Check your understanding
**A)** In the education tribunal report, how many members does the committee recommend for the state educational tribunal?
**B)** Output the part of the education tribunal report starting at "New Delhi: A" and ending at "HRD has said.".
**C)** Translate this sentence from the education tribunal report into Spanish: "An MPs panel has welcomed the proposed legislation to set up dedicated tribunal to resolve disputes in higher education sector, but expressed dissatisfaction over rushing through the bill without holding proper consultation."

Top of Passage for review

Panel not satisfied with consultation on education tribunal
An MPs panel has welcomed the proposed legislation to set up dedicated tribunal to resolve disputes in higher education sector, but expressed dissatisfaction over rushing through the bill without holding proper consultation.
New Delhi: A Parliamentary panel has
welcomed the proposed legislation to set up dedicated tribunal
to resolve disputes in higher education sector, but expressed
dissatisfaction over rushing through the bill without holding
proper consultation with all stakeholders.
"The committee can conclude that consultation process on
the proposed bill has been far from satisfactory and the whole
exercise seems to be a hurried affair whereby important
stakeholders have either been ignored or consent presumed in
case of nil response," the Parliamentary Standing Committee on
HRD has said.
It noted that response of the states, central higher
educational institutes and Medical Council of India has not
Noting that the clause 2 of the bill does not make it
clear whether the proposed bill would apply to private, aided
or unaided institutions, the committee has suggested that the
bill should clearly specify institutes that will be brought
under its jurisdiction so as to "remove any ambiguity".
Presenting its report in the Parliament today, the
committee headed by Oscar Fernandes recommended a five-member
state educational tribunal instead of the proposed three-
member tribunal saying the former will be more "effective".

Bottom of Passage for review
Top of Information

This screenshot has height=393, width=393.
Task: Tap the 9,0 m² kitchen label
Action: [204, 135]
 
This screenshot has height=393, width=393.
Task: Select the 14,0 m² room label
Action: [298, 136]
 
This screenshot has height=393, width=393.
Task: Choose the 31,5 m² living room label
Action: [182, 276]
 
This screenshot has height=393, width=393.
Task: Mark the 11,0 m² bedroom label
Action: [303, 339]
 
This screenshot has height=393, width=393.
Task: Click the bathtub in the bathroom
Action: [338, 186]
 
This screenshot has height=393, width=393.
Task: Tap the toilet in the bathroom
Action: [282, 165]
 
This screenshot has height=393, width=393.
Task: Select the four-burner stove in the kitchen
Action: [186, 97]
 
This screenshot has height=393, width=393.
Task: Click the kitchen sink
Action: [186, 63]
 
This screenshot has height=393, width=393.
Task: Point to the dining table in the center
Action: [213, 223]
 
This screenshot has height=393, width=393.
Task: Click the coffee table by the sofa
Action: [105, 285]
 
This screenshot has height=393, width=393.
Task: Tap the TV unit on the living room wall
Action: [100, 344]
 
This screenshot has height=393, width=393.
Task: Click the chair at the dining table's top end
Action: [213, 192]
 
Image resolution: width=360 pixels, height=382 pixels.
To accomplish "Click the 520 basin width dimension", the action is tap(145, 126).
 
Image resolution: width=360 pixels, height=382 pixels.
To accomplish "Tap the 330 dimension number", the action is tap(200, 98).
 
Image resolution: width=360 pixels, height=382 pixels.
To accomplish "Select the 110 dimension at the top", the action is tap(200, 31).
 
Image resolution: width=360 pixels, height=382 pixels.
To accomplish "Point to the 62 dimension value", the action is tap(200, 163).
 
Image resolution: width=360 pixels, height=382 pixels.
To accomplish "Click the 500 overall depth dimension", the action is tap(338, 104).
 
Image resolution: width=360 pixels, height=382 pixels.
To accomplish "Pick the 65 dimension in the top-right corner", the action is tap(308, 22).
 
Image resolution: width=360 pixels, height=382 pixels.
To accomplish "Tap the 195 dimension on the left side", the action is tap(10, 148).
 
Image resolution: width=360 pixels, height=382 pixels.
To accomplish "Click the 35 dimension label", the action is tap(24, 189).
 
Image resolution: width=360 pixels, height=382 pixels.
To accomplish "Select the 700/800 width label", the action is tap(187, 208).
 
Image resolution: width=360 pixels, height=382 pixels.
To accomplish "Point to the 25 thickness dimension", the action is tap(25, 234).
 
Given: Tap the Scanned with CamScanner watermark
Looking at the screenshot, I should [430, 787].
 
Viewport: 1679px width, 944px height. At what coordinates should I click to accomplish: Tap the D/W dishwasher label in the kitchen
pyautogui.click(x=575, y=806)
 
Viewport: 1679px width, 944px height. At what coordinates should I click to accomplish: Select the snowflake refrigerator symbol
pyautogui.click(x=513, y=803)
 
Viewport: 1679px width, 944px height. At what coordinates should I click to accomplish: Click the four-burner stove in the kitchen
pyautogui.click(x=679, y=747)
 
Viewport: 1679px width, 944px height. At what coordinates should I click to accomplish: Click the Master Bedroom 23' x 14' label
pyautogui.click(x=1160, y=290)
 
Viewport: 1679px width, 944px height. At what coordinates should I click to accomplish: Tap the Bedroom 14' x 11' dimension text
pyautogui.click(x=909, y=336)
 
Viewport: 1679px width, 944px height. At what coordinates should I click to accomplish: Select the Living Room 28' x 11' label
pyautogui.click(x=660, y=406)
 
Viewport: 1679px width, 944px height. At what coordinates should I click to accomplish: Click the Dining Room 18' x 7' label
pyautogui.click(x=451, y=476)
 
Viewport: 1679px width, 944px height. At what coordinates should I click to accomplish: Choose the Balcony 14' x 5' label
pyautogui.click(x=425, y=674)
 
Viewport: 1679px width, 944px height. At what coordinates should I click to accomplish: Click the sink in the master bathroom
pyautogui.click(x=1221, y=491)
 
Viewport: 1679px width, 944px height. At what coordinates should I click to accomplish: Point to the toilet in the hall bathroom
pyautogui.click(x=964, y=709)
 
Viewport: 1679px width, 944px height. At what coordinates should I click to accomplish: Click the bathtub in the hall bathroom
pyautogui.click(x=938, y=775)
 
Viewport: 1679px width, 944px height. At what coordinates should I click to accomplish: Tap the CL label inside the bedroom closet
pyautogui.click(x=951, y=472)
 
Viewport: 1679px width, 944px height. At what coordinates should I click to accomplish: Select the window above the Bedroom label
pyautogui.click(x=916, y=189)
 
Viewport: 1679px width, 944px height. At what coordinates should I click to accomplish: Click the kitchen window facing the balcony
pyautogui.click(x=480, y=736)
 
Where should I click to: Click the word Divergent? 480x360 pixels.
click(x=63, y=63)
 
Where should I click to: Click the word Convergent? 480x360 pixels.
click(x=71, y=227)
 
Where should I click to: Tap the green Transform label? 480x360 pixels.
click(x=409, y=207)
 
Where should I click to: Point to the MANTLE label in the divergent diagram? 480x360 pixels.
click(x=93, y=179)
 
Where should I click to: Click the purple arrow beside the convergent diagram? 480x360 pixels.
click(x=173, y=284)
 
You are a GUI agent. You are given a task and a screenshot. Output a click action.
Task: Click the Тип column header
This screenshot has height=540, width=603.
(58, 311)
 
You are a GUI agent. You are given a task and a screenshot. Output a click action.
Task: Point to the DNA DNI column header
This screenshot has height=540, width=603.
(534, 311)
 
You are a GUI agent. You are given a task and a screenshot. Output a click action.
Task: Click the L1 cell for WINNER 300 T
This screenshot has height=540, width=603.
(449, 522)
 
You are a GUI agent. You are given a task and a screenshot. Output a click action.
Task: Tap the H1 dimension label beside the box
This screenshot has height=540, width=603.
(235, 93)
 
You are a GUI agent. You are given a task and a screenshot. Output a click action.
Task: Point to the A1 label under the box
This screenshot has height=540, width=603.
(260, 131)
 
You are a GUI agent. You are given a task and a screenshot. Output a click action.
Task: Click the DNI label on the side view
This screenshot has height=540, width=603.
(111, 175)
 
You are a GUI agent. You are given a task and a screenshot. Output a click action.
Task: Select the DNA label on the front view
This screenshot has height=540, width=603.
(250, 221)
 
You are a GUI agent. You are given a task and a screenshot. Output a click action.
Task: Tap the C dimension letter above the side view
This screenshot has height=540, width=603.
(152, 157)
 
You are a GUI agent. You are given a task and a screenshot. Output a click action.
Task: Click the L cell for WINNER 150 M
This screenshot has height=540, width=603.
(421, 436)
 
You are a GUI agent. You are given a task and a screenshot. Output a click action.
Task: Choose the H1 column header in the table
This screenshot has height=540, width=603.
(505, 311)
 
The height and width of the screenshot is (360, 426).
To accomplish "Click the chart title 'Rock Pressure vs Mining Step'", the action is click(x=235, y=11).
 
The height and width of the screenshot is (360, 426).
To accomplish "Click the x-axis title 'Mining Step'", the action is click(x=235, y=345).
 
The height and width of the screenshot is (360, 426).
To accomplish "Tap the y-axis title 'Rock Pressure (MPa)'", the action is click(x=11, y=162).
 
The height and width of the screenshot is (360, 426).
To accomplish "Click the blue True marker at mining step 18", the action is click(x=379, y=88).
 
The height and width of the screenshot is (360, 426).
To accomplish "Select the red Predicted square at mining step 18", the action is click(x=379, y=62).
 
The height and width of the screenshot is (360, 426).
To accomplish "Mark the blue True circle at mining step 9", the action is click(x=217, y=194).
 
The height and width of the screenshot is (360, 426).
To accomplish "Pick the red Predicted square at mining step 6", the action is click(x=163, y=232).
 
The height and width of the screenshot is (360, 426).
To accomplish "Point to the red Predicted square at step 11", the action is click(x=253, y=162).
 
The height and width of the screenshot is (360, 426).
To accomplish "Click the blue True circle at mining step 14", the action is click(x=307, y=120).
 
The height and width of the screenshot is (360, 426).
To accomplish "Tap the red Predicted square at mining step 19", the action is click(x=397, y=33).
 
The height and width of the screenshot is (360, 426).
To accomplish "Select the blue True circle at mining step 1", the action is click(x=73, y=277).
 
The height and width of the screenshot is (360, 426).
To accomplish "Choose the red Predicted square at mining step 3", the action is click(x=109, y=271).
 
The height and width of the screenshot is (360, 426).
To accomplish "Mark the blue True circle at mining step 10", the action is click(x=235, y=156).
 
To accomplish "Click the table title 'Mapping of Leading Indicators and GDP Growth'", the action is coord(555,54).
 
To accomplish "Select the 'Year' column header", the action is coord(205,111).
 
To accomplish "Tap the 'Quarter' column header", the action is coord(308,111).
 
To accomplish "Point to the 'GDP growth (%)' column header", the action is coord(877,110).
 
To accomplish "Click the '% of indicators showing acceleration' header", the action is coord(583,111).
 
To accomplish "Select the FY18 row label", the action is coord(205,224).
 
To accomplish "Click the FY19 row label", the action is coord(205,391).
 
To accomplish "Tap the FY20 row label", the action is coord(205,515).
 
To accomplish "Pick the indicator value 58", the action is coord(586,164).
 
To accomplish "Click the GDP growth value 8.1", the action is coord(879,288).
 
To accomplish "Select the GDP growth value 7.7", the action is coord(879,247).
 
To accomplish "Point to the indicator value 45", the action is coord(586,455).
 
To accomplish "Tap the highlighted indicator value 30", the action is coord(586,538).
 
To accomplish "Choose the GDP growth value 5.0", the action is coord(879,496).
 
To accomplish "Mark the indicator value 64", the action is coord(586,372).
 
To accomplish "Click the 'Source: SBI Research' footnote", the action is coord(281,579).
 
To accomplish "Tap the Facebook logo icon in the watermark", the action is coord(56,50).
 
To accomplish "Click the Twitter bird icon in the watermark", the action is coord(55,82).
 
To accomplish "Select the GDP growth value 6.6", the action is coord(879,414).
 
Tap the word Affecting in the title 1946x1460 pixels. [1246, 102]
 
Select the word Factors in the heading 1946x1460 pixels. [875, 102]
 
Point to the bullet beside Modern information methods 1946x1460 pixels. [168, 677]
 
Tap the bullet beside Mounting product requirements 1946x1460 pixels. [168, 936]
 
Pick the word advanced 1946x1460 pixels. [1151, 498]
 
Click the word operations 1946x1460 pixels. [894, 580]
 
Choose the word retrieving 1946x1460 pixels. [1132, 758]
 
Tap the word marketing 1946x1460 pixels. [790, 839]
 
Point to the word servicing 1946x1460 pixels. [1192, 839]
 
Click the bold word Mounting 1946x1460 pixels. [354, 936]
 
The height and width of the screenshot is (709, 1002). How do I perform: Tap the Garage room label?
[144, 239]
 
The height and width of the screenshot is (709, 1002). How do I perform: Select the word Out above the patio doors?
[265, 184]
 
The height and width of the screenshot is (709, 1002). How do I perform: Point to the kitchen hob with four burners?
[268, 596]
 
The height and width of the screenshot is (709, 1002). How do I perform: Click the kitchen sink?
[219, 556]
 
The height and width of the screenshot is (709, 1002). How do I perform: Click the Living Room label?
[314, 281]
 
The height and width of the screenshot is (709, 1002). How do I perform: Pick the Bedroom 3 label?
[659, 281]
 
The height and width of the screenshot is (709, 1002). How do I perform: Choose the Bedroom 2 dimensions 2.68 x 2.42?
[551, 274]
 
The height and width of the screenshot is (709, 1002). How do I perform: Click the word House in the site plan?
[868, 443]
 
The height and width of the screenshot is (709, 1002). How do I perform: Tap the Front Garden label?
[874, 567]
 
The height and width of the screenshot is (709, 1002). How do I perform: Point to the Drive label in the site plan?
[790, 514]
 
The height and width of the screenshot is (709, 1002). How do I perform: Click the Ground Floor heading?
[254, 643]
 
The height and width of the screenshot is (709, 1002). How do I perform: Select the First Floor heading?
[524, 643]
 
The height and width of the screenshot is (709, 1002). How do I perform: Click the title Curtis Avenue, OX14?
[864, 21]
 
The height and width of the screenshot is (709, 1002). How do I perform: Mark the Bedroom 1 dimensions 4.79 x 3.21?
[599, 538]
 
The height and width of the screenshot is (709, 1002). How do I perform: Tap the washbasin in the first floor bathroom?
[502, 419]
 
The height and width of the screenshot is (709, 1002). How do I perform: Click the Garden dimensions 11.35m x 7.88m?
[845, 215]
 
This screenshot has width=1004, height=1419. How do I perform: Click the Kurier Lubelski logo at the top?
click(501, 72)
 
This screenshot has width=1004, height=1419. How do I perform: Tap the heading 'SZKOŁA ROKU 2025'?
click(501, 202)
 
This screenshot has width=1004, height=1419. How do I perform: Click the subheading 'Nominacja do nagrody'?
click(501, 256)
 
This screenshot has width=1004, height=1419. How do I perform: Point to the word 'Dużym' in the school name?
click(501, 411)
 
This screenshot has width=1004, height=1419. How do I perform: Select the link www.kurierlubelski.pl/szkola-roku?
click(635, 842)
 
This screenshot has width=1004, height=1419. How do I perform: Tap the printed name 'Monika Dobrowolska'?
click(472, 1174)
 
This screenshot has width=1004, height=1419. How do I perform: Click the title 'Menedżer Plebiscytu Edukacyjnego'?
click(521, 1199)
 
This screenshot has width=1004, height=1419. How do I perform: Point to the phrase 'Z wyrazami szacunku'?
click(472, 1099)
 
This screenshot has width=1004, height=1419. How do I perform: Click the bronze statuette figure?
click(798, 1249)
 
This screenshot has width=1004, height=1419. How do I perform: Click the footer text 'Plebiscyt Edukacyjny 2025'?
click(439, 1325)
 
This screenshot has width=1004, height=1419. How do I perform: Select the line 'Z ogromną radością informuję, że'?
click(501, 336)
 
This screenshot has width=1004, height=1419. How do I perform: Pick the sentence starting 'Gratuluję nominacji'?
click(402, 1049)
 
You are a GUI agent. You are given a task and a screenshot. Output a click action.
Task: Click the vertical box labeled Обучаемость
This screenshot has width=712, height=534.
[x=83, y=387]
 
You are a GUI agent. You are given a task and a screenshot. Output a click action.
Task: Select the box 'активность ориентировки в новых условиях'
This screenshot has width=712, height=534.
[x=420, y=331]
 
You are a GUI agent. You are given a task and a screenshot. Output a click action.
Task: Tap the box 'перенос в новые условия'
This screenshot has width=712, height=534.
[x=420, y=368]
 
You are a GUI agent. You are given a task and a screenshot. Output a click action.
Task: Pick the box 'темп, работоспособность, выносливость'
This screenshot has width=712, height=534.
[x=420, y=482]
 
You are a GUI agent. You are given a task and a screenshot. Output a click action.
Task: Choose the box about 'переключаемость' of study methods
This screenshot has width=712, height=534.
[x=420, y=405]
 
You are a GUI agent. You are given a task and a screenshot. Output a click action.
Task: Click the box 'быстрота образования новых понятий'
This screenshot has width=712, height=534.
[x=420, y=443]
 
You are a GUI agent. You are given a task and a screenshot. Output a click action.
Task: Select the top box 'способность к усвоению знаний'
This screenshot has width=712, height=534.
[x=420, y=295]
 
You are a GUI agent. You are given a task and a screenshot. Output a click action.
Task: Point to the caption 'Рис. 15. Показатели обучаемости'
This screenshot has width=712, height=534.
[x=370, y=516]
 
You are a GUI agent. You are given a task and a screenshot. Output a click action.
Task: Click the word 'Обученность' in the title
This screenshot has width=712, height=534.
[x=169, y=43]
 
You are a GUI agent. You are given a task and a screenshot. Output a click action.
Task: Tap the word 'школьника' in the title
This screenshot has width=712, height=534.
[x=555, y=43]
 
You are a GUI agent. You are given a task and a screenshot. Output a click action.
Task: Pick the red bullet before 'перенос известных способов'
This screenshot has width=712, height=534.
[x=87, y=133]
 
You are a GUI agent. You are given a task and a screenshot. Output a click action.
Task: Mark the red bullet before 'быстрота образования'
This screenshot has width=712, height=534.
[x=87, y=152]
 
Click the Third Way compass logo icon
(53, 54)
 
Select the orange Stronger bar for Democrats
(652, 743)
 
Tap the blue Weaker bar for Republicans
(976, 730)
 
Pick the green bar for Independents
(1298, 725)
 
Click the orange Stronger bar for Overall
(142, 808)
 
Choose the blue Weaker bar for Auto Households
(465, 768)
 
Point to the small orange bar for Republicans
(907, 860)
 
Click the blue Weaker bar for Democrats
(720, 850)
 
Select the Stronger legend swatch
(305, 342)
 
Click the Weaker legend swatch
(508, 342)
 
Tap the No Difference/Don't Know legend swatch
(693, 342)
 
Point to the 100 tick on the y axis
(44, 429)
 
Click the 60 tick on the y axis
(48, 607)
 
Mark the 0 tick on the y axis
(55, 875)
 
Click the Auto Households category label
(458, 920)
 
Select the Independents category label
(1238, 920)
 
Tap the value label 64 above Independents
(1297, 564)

Bottom of Information

Answers to the exercise
**A)** Five members.

**B)**
New Delhi: A Parliamentary panel has
welcomed the proposed legislation to set up dedicated tribunal
to resolve disputes in higher education sector, but expressed
dissatisfaction over rushing through the bill without holding
proper consultation with all stakeholders.
"The committee can conclude that consultation process on
the proposed bill has been far from satisfactory and the whole
exercise seems to be a hurried affair whereby important
stakeholders have either been ignored or consent presumed in
case of nil response," the Parliamentary Standing Committee on
HRD has said.

**C)** Un panel de diputados ha acogido con agrado la legislación propuesta para crear un tribunal específico que resuelva las disputas en el sector de la educación superior, pero ha expresado su insatisfacción por la prisa con que se tramita el proyecto de ley sin haber realizado una consulta adecuada.